Dawn

Dawn

Wednesday, December 19, 2007

A Spanish scientist is today reported to have challenged conventional wisdom by suggesting the end of the universe won’t come with a bang but via a sudden standstill. Time, he says, is literally running out and will one day stop altogether. As with me [a Brit living in Galicia] inventing a new word for rain, I feel it’s entirely apt a Spaniard should come up with a new concept of time.

After four months of almost nil rain, there’s now real concern about reservoir levels even here in Galicia. A week or so ago, as many as 83% of Voz de Galicia readers said they were extremely worried about the situation. Maybe but my guess would be that a trifling percentage of these are actually doing anything to reduce a level of consumption which is high by international standards. Words have always been cheap.

I wrote the other day about the universal tolerance of prostitution here in Spain. I doubt this will be much dented by reports in yesterday’s papers about a gang specialising in the kidnapping of transvestites in Brazil so they can be forced to work in Spanish brothels.

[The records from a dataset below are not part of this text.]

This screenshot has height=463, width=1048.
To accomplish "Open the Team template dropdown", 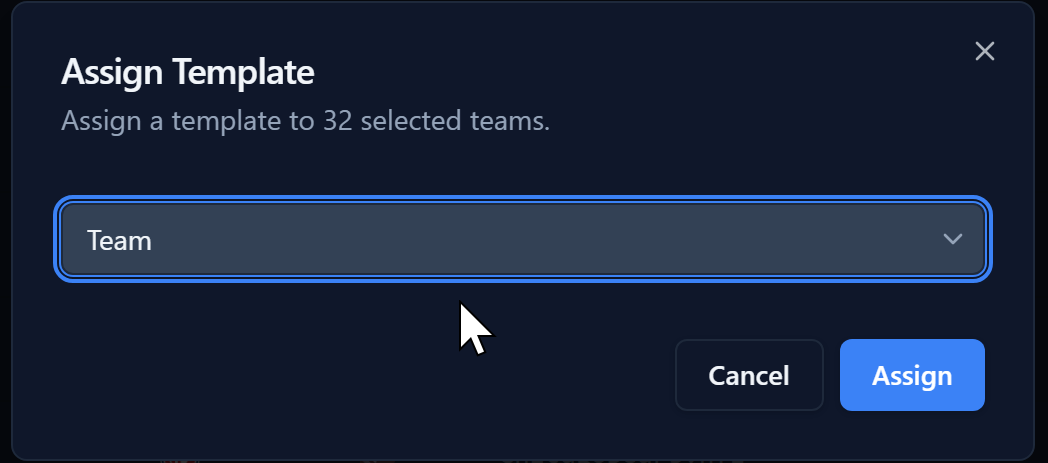I will click(522, 240).
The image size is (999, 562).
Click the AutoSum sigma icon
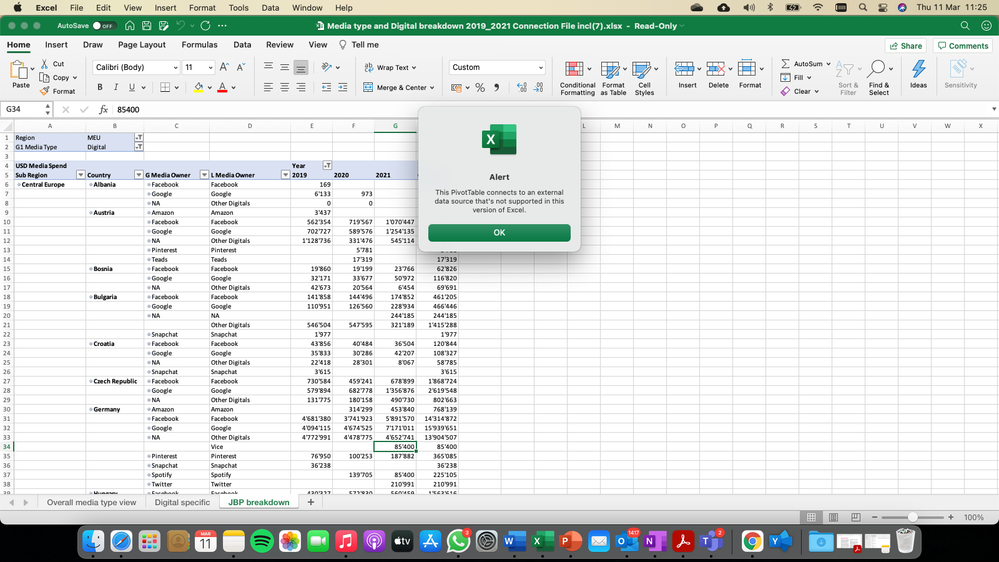786,64
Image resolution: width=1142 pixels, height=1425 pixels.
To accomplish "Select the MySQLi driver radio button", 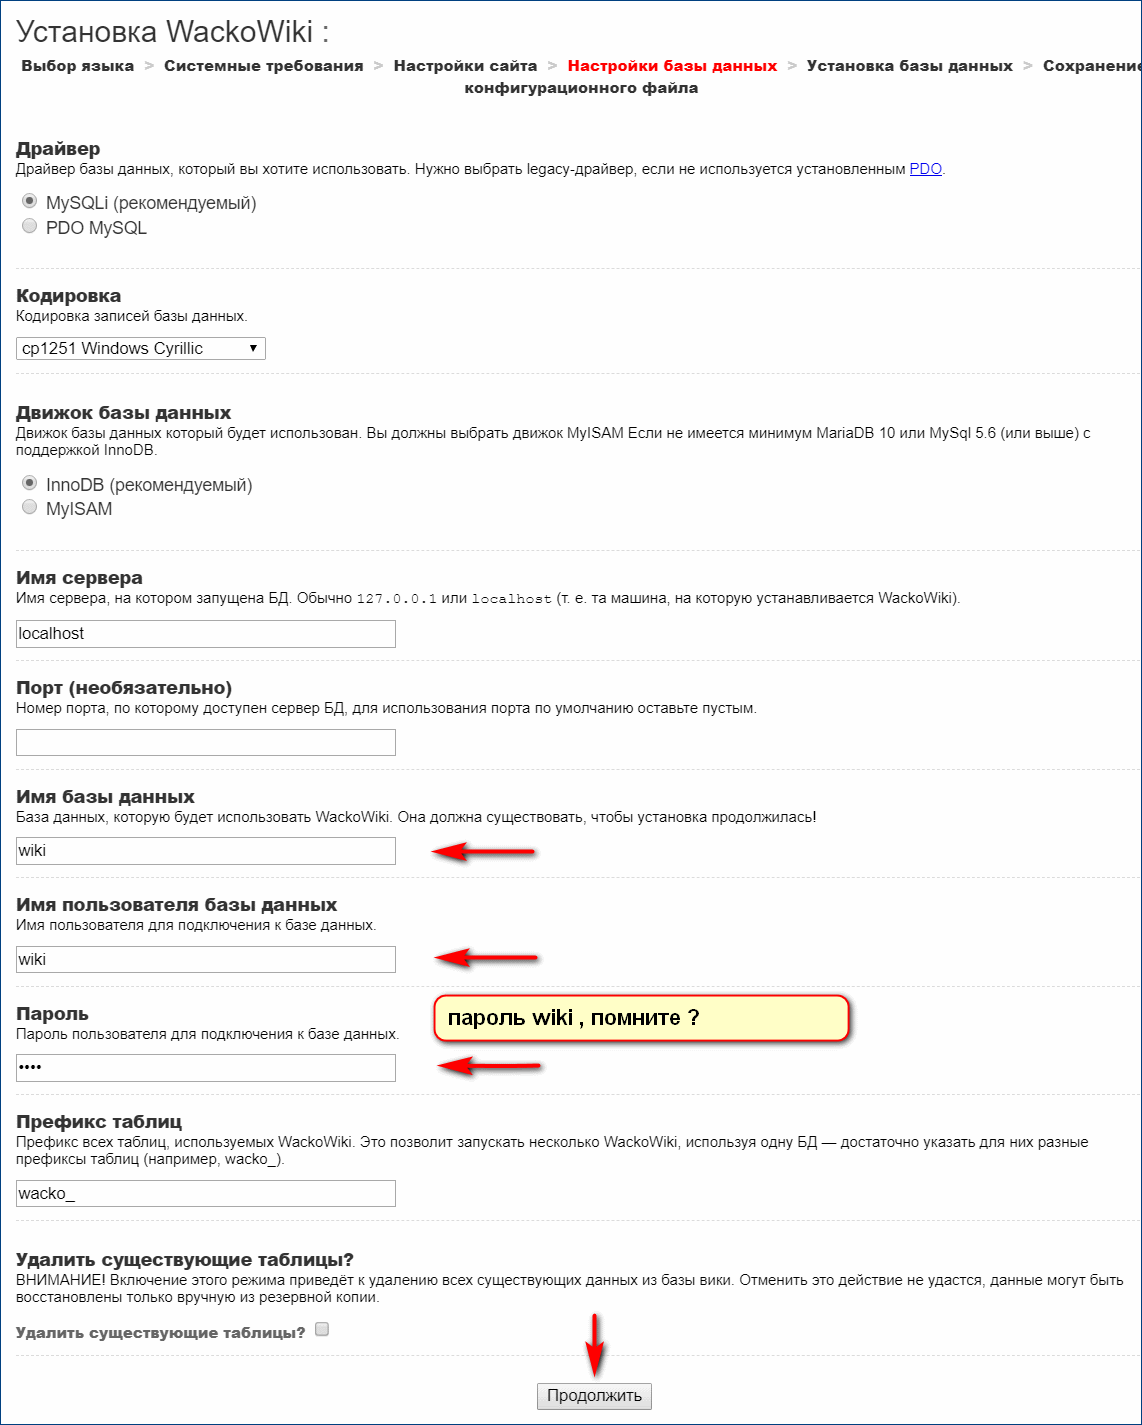I will tap(30, 201).
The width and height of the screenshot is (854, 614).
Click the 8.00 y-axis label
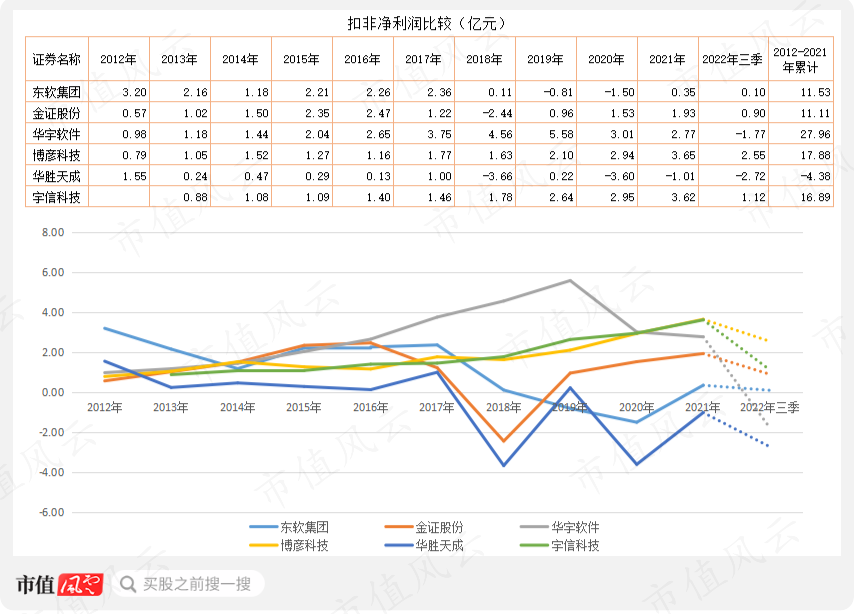coord(53,233)
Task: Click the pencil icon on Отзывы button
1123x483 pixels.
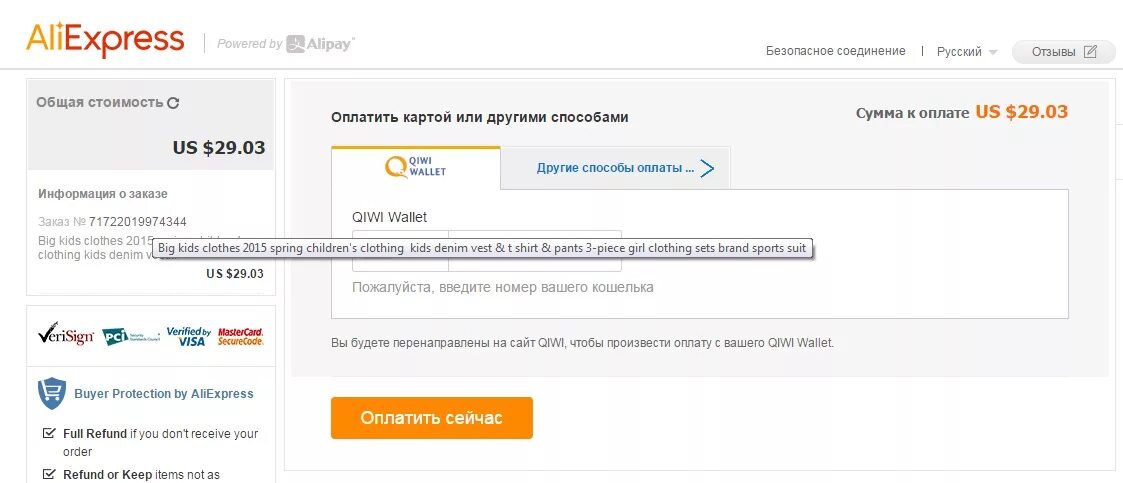Action: pyautogui.click(x=1090, y=52)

Equally depressing was the news that more high-profile doctors had been taken into custody in Barcelona in connection with the clinic there which provided abortion on demand regardless of the age of the foetus. Coincidentally, the government has announced it will liberalise the abortion law so as to remove the need to meet certain criteria in the early months of pregnancy. This, it says, merely leads to fraudulent practices. Which seems to be an all-too-common plight for laws in at least this area.

As if the news wasn’t bad enough already for estate agents[realtors], a group of terrorists has taken to bombing their premises in Galicia. The latest attack was in the town of Portosín, up along the coast west of Santiago. On a more national scale, a third large operator [Ereaga] has got into financial difficulties and has suspended payments to creditors. And some say we’re only at the beginning of a downwards spiral that will reciprocate its upwards predecessor of the last ten years.

A local columnist has written that ‘from a Galicianist point of view, it’s better to have more Europe and less Spain.’ What this means is that nationalists believe the EU can be a useful tool to help with shaking off the Spanish yoke. As with Scotland, this may well be true in the near term but I suspect it would be folly to exchange the rule of Madrid for that of Brussels. But vamos a ver. If I live that long.